TRECHO FORNECIDO

+ + + + + + +

ROSTO NEGRO DO BRASIL

O escrito Oswaldo de Camargo
Paulista de Bragança, Oswaldo de Camargo é um dos mais ativos militantes dos movimentos negros do Brasil.
Jornalista, poeta e historiador, Camargo é um bom papo. Fala simples, natural. São muitos os livros que já publicou, entre os quais Um homem tenta ser anjo (1959), 15 poemas negros (1961), O carro do êxito (1972), A Descoberta do frio (1979).
Ciente da sua importância e da importância do negro na sociedade, Oswaldo de Camargo aos 85 anos deu-me uma verdadeira aula sobre o que chama com naturalidade da contribuição do negro entre nós.
É indiscutível a herança africana no Brasil. Pedi-lhe que escrevesse algo a respeito. E sem delongas, mandou-me o que podemos classificar de crônica. Leiam:

ROSTO NEGRO DO BRASIL
por Oswaldo de Camargo

Nesta altura de minha vida, 85 anos, arranhados por ímpetos de juventude e avisos bem audíveis de decrepitude, ponho me a inventariar qual a importância do negro, ou melhor, dos negros na história do nosso país.
Falo, diante do fato concreto e verificável de que sou um negro brasileiro.

+ + + + + + +

MATERIAL DE ORIGEM
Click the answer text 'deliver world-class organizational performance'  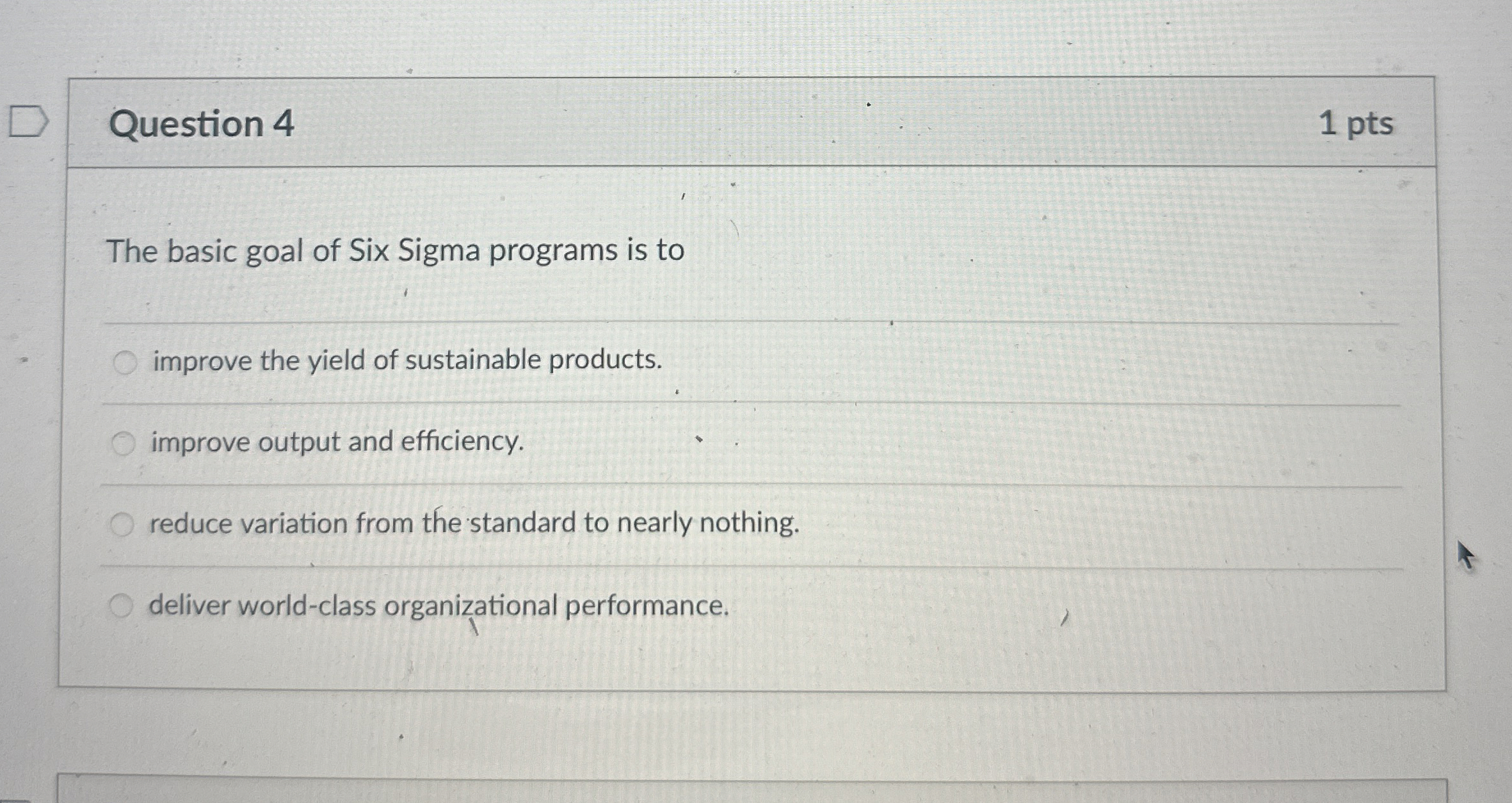(x=438, y=606)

+ + + + + + +

O QUE FAZER
Segundo o trecho sobre Oswaldo de Camargo, em que ano foi publicado o livro "O carro do êxito"?

SOLUÇÃO ABAIXO
Em 1972.